• Page text:
Alternatives to pension survivor benefit

We've had this discussion a million times here...

PS..you should come take a look at how bad my insurance plan is or how bad my work hours are....not too mention working conditions. I wonder if you would advise your son or daughter to become a police officer because its such a gravy train? I doubt it. Most people would rather they go to college and get a better job.
+1 Good for you Utrecht - a well earned pension. After reading all of these complaints about the age/pension issue I was about to say, I'll bet he's a LEO. Come on folks, it's like the military. We ask a lot from our law enforcement officers and war fighters and we let them out early. That's the deal they sign up for. Why should we begrudge them the benefits?

Edit: just saw rbat's post -- firefighters too, they deserve their bennies. Just come to my house quick when I call 911 :)
 
rbat,

Ive looked at alot of police / fire pensions over the years. How does yours allow you to retire at 44? Are you taking some sort of reduced benefits? That doesnt seem to be possible based on the numbers you listed.
 
Don't get me wrong. I do not, and have not ever, wanted to take away anything that has already been promised and earned, and I don't blame anyone for taking advantage of what's available to them. I sure as hell would -- they promised it to you, you fulfilled your end of the bargain so you earned it. I think future changes are needed because these costs can otherwise spiral out of control. But I also believe a deal is a deal. It's just that the deal needs to change for the future. We can not continue down this road.

Having said all that, the first thing I'd do is check your city's financial condition. If it's about to go Vallejo, that's an important thing to know. More and more cities are coming under fairly dire financial circumstances with the combination of lower tax revenues, more deficiently funded pension obligations due to a crappy stock market.

If I feared my former employer was going to struggle down the road, I'd want to take as much as I can up front.
 
Ziggy,

The pensions of most civil servant are NOT connected in any way to the financial strength of the city. Maybe rbats situation is different, but in Dallas and most cities that Ive looked at have seperate pensions for their sworn and non sworn personnel. In Dallas the non sworn city employees are covered by a pension that is funded and run by city. The police and fire pension is a totally seperate entity. The City contributes a percentage of the salaries as do the cops and firemen. After that point, the City has no further dealings with the pension (other than having city councilmen occupying 2 out of 14 seats on the pension board). The City cant touch the money for any reason. They cant raise or lower benefits for pensioneers so I dont see how the City's financial condition plays a part unless his pension is set up differently than most of them are.

• A run of lines:
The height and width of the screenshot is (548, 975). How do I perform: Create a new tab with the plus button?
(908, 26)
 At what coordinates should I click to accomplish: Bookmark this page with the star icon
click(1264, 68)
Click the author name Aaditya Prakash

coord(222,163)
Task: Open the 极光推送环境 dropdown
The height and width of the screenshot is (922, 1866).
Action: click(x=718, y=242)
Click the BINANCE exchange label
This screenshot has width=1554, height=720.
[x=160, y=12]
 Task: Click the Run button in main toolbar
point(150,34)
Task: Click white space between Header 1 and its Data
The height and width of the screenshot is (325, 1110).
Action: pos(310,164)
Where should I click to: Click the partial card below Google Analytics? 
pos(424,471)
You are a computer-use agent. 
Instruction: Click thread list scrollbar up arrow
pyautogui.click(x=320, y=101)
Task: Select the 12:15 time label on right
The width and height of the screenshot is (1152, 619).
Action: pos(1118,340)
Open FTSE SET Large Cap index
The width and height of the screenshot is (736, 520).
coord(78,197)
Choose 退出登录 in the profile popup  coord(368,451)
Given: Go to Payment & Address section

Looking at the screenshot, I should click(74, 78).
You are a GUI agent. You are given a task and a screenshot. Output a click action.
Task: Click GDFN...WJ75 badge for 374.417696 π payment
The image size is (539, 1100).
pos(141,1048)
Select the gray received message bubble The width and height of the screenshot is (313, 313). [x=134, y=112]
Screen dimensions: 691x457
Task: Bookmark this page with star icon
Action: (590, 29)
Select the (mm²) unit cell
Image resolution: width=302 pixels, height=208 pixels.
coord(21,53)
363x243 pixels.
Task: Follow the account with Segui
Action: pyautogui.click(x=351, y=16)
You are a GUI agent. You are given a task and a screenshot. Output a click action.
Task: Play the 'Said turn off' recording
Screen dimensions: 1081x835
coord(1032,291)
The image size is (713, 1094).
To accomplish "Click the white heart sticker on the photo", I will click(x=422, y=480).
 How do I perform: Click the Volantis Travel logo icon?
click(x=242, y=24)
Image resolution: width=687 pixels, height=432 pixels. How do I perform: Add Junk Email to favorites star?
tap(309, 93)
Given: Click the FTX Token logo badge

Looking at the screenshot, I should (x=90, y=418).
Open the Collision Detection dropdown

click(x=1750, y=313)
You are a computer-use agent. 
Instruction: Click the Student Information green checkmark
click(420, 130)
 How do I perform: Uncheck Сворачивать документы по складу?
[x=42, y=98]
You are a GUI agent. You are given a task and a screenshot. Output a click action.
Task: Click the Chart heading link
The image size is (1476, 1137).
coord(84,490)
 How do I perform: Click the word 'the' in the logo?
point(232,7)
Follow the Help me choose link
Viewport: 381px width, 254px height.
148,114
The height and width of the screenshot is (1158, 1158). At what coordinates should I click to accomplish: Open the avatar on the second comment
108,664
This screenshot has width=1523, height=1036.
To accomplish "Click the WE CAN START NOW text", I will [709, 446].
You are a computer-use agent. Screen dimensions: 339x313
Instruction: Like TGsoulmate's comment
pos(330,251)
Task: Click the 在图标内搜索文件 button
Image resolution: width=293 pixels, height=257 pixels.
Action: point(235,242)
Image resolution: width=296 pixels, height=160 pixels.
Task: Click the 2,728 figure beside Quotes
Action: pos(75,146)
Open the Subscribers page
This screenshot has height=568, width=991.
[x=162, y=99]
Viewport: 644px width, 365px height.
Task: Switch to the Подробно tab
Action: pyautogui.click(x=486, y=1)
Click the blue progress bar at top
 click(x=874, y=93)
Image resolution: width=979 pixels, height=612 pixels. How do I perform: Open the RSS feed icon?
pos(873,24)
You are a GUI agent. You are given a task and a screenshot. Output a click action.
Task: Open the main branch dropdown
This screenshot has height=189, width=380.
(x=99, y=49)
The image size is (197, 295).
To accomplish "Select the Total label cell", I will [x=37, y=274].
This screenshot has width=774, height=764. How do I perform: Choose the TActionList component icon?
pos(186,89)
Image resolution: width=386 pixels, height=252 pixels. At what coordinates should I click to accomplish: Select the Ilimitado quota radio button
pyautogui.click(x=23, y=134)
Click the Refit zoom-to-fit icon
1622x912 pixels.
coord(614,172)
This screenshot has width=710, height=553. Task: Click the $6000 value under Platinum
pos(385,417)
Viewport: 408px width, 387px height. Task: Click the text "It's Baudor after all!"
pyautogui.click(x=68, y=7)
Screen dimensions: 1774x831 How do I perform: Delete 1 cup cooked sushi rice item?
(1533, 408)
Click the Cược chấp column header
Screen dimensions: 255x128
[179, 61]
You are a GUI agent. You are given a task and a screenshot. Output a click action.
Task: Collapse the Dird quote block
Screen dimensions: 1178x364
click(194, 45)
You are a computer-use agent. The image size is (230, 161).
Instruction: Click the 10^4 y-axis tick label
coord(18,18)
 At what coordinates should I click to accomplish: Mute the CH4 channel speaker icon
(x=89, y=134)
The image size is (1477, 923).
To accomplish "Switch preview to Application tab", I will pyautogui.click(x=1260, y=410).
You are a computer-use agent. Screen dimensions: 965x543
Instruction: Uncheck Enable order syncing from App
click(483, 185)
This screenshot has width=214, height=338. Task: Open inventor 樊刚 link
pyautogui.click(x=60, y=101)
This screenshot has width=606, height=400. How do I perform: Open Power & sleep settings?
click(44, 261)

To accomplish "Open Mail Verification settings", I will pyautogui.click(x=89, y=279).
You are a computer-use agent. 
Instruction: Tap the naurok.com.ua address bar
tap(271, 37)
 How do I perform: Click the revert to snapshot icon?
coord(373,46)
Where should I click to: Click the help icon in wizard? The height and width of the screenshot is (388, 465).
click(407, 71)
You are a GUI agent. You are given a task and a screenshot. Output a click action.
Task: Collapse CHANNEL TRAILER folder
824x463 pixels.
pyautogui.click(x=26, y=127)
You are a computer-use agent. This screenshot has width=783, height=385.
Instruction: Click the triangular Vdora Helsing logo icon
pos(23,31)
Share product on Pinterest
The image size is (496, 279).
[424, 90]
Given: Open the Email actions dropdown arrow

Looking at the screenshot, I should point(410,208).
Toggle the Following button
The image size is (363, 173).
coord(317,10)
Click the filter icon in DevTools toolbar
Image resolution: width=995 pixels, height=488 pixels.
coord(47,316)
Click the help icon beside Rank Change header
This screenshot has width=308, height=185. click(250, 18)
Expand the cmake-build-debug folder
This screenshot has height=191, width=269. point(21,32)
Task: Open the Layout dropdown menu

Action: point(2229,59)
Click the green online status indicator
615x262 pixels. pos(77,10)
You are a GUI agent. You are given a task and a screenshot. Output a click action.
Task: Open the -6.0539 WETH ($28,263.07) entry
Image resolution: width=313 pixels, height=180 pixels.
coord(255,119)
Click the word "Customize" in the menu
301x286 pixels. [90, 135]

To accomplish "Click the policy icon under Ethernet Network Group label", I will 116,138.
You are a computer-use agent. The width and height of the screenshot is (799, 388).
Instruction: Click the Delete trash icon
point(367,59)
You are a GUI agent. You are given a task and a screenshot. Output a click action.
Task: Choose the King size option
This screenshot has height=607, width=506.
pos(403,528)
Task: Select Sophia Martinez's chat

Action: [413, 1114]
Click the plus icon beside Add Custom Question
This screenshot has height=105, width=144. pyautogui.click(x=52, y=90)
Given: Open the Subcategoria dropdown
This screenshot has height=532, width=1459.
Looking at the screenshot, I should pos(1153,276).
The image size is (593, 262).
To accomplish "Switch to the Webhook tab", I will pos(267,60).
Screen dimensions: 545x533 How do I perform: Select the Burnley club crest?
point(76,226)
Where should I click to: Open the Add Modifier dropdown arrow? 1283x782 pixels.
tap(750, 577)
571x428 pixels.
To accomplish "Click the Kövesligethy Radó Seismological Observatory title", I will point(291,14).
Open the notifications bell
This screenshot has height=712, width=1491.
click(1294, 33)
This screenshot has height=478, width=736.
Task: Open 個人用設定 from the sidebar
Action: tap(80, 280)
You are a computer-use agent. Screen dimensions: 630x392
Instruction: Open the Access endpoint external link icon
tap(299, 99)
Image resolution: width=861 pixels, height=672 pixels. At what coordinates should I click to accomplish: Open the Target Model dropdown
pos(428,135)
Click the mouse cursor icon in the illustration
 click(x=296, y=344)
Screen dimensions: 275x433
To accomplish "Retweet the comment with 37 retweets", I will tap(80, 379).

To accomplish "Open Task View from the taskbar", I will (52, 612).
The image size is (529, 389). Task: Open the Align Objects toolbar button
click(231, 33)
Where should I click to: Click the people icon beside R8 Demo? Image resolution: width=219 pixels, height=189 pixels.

• Your instructions: Pick up the forum thread on pension survivor benefits after its last sentence and write the next part.

• Result below:
Also, as burch64 pointed out, I think you greatly overestimate how much a pension costs the City when compared to what most large private companies pay as non salaried compensation. Not only does the city pay just about all of its employees less than their private sector counterparts, I have to pay 8 1/2 % of my salary into the pension and dont get any employer match into my 401K (which saves them another 4-6%). I also dont pay into SS (and dont collect it later) so the city doesnt have to pay SS taxes on my salary.

I also have a $3000 deductible on my health insurance which Im guessing is higher than most people's. Thats because the City doesnt pay for a top notch plan. More savings for them.
 
I would rather her not have to worry about investing etc., thinking there should be enough either way to where very secure, non stressful type investing would provide enough income for her. Also why I am considering taking maybe 50% at a reduced benefit with insurance to supplement it. But I also do not want to have all of our eggs in one basket. Her income is less than 50k and should not be a concern. We currently have a whole life policy to cover our 200k mortgage.


That sounds like a great idea . I have a 50% survivor benefit and investments and I love the security of that monthly payment and I especially loved it m first few years of widowhood when I was a little crazy .
 
rbat - I can't offer advice, I have no pension. Just thanks... you worked your years, put your own life at risk who knows how many times, and at pay rates that were probably less than many of us on this board. But, you were providing a service we cannot go without. For that, I thank you.

Oh, personally I always try to make sure my wife is well cared for. But only you and your wife can make the decision as to how best to do that. Good luck,

R
 
Speaking as a future government pensioner - I wouldn't have done civil service if not for the benefits - maybe for two or three years, but not for twenty-five - I seriously considered whether to leave government after the first few years, the deciding reasons why I chose to stay were job security, health benefits, retirement benefits.
 
Do any of the people who complain about government pensions know how they work and are funded?
I believe that the worker pays 10% of his salary into the pension fund. The City pays 20% into the pension fund, but pay nothing into SS which I believe is currently about 8%. So the city is paying 12% more than a private employer, but wait don't most private employers pay another 6 to 8% into a 401K plan of some kind for their employees, so now the city is only paying 4 to 6% more for pensions than private employers.

The pension funds take this money and invests it and hopefully make more money.

When a government worker retires, the city does not contribute any more money to his pension. The pension is paid from the pension fund.

My point is that sometimes government pensions do not cost the taxpayer as much as some people think.

Given what you described, then the difference between what government workers and private workers get in retirement is due to:

1) Public pension funds manage their investment better than the individuals managing their own 401k. There's a lot of truth to that. Individuals bail out of equities when the going gets tough, pile all onto their employer stocks (Enron anyone?), and cash out to buy a new house or car when they change job. Some never even bother to participate in their 401k. Or they work for mom-and-pop or small companies that offer no 401k. IRA until recently was a joke with $2K/year limit.

2) Public pension funds only cover those who pay into the system, in proportion to their contribution. Not true with SS. Social security is more a welfare system that pays according to needs.

So, the above explains how the average private sector worker generally ends up with less in retirement, partly due to her own fault (item 1 above), and partly due to forced participation in SS (item 2 above).
 
Given what you described, then the difference between what government workers and private workers get in retirement is due to:

1) Public pension funds manage their investment better than the individuals...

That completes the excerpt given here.